● Exercise directions
Copy out the records below without any change, but only the part that opens with the line containing "Click the #17a2b8 background color swatch" and closes with the line containing "Click the copy", both of those lines included.

## begin

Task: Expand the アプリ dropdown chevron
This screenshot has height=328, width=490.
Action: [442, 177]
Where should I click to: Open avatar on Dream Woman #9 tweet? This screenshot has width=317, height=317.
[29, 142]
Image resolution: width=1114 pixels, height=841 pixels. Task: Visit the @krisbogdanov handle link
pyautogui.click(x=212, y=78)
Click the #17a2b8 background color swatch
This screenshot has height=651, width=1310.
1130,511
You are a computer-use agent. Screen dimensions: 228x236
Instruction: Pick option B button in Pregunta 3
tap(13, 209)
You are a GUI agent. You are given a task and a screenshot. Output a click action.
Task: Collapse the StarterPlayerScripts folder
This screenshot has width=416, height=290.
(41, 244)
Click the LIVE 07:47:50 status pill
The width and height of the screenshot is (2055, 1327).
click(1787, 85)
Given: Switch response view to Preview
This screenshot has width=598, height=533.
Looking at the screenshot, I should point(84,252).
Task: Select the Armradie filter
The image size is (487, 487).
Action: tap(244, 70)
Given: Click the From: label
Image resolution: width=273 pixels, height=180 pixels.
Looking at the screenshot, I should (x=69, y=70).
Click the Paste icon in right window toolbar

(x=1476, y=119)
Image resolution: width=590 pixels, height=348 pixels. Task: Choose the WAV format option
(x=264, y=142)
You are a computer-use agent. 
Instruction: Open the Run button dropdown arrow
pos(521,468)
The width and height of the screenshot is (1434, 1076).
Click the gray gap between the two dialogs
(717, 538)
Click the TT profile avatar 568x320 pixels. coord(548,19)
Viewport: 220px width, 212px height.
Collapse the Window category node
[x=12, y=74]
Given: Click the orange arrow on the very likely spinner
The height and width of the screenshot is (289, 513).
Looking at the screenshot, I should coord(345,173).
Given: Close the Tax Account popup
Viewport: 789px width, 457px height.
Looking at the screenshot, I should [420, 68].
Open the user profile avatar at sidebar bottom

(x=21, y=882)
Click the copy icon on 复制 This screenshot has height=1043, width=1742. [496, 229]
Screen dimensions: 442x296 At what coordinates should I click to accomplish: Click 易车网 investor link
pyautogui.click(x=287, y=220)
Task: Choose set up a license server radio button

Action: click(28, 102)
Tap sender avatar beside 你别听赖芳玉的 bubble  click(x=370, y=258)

## end

● Written answer
Click the #17a2b8 background color swatch
This screenshot has height=651, width=1310.
1130,511
You are a computer-use agent. Screen dimensions: 228x236
Instruction: Pick option B button in Pregunta 3
tap(13, 209)
You are a GUI agent. You are given a task and a screenshot. Output a click action.
Task: Collapse the StarterPlayerScripts folder
This screenshot has width=416, height=290.
(41, 244)
Click the LIVE 07:47:50 status pill
The width and height of the screenshot is (2055, 1327).
click(1787, 85)
Given: Switch response view to Preview
This screenshot has width=598, height=533.
Looking at the screenshot, I should point(84,252).
Task: Select the Armradie filter
The image size is (487, 487).
Action: tap(244, 70)
Given: Click the From: label
Image resolution: width=273 pixels, height=180 pixels.
Looking at the screenshot, I should (x=69, y=70).
Click the Paste icon in right window toolbar

(x=1476, y=119)
Image resolution: width=590 pixels, height=348 pixels. Task: Choose the WAV format option
(x=264, y=142)
You are a computer-use agent. 
Instruction: Open the Run button dropdown arrow
pos(521,468)
The width and height of the screenshot is (1434, 1076).
Click the gray gap between the two dialogs
(717, 538)
Click the TT profile avatar 568x320 pixels. coord(548,19)
Viewport: 220px width, 212px height.
Collapse the Window category node
[x=12, y=74]
Given: Click the orange arrow on the very likely spinner
The height and width of the screenshot is (289, 513).
Looking at the screenshot, I should coord(345,173).
Given: Close the Tax Account popup
Viewport: 789px width, 457px height.
Looking at the screenshot, I should [420, 68].
Open the user profile avatar at sidebar bottom

(x=21, y=882)
Click the copy icon on 复制 This screenshot has height=1043, width=1742. [496, 229]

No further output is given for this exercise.